In December, performance tests were undertaken by the datashader team with the US census dataset, 300M+ rows, each containing latitude, longitude and a race category. The size of the data in memory as a pandas dataframe is about 5GB, if the race column is coded as a categorical. Having converted to parquet, the read time was somewhat slow compared to feather and bcolz formats. Profiling (e.g., with snakeviz) indicated that the majority of the time was spent within the pandas library.

Profiling memory showed something surprising

memory start

where

the time-steps are 0.1s, approximately
total memory usage is for the process, so complicated by the workings of garbage collection
the horizontal dashed line is the final in-memory size of the data-set.

We find two main effects:

a saw-tooth notch corresponding to each row-group of the data
an extended bump up to almost 8GB (on a 16GB machine) after all the data has been apparently loaded in.

What's going on here?

Causes

Each row group was being loaded as follows:

read each required column (all three columns in this case) as a numpy array
form a dataframe using pd.DataFrame({col1: arr1, ...})

and finally create output dataframe from the set of row-groups: pd.concat(iterable_of_row-groups). (An earlier version has a list of row-groups, this makes no difference, as concat loads the whole thing anyway).

It runs out that Pandas never forms dataframes by reference, but always copies all data into new internal numpy arrays. Thus each row-group's worth was being copied when creating the intermediate dataframes, and everything was being duplicated again when creating the final output. Pandas does not provide a way to pre-assign memory so that you can assign directly to it as you might do with numpy arrays (numpy.empty).

Solution

The module here assigns an empty dataframe with given types, and returns both a reference to the dataframe and references to the numpy arrays of each column (as a dictionary), so that they can be directly assigned to. Note the subtlety concerning categorical type: the associated array time will be integer, but the size of that integer depends on the number of labels we expect; furthermore, categorical arrays also need to surface the array associated with the labels, so that those can be filled in at write time.
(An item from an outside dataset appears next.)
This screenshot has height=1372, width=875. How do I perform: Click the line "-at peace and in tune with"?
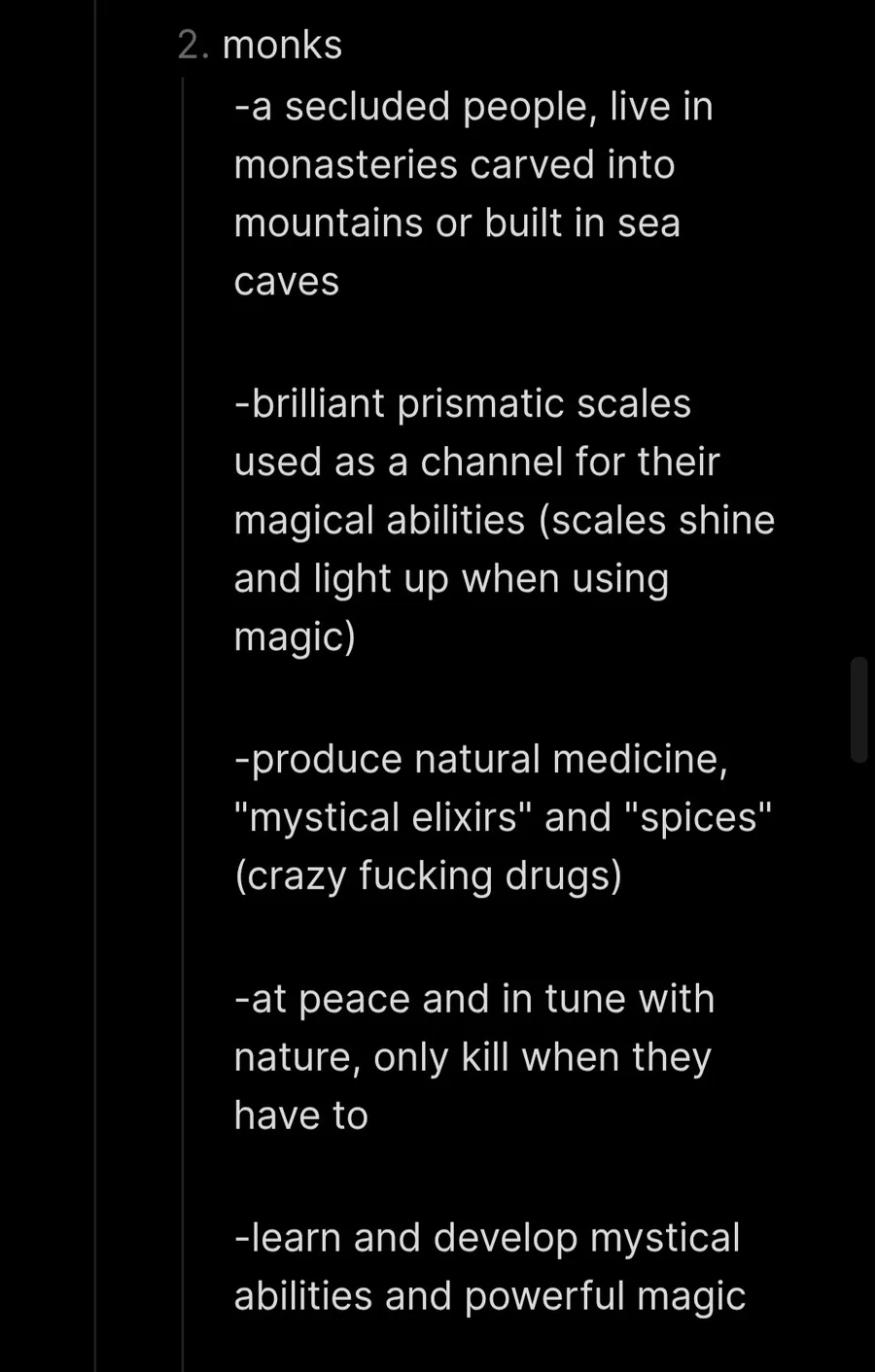coord(474,1000)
With this pre-assignment, the code had to be changed substantially, so that the dataframe was created up-front, and then the appropriate numpy array section passed to each invocation of the column reader. At this point, only code above the column reader level had been changed, and the change within the column reader amounted to

return out

assign[:] = out

(with special treatment for categoricals, which also had to assign the category labels).
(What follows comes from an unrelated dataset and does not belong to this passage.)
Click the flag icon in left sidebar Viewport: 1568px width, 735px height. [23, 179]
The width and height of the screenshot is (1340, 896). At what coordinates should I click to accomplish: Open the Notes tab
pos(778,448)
Memory use after Pandas preallocation, note the greatly reduced execution time memory after

Hurray! The peak of our curve is now only slightly above the level required for data itself (dotted line), and the large bump in the first plot, associated with concatenating data-frames, is gone, saving us time.

Further improvements

Some further tinkering produced added small improvements.

To expose the number-of-labels for categoricals, which was already in the dataframe allocation function, at the top level, such that the loading function now looks like
```
out = pf.to_pandas(categories={'race': 6})
```
We removed the unnecessary looping in the column reader which would read each data page into a list, before running through a loop applying those values to the pre-allocated memory. The two loops have been merged.
splitting the single assign[:] = statement into a few ones, which only affects columns containing NULLs.
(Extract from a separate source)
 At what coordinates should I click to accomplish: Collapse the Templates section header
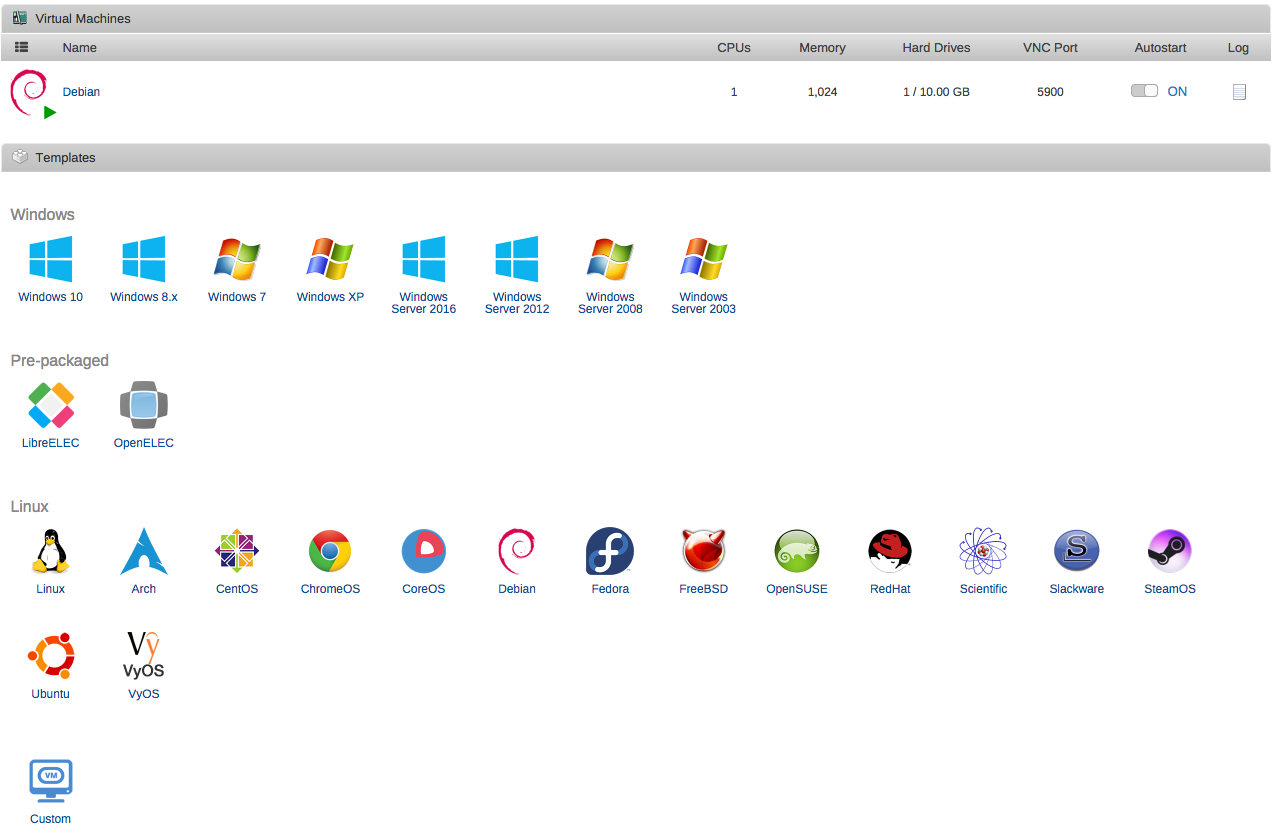(66, 157)
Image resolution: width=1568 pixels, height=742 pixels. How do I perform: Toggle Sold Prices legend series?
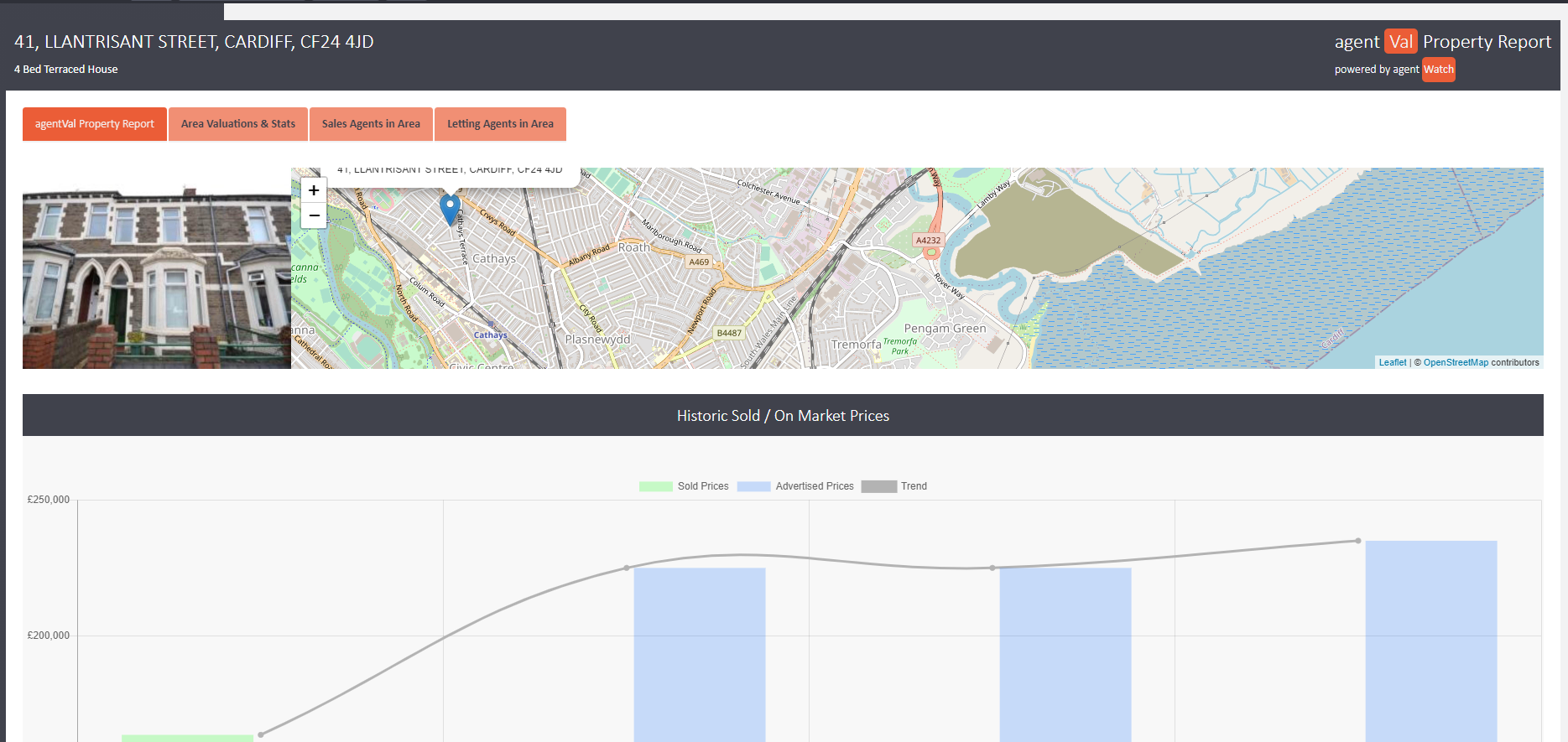click(685, 486)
Memory use with reduced looping and category number mapping: memory last

The smaller-scale saw-tooth pattern indicates that there is still some data duplication and assign/forget of array space going on, but clearly much better than before.

What wasn't done

The data pipeline is now as follows:

read data into a bytes object
if compressed, decompress into another (bigger) bytes object
read into an array (using bytes as read-only buffer if in plain encoding)
convert to complex type, if necessary
apply NULLs, if there are any
assign section of pre-allocated array

For the census data (no nulls, no conversions, no compression), this all amounts to one extra copy: the buffer of the pre-allocated array could have been filled using the standard file's readinto method; but given that we want to allow usage of other file-like objects such as S3Files, the copy may be unavoidable.

For arbitrary data, there are many possible paths through the steps above, not to mention that some data conversions can be done in-place and others cannot.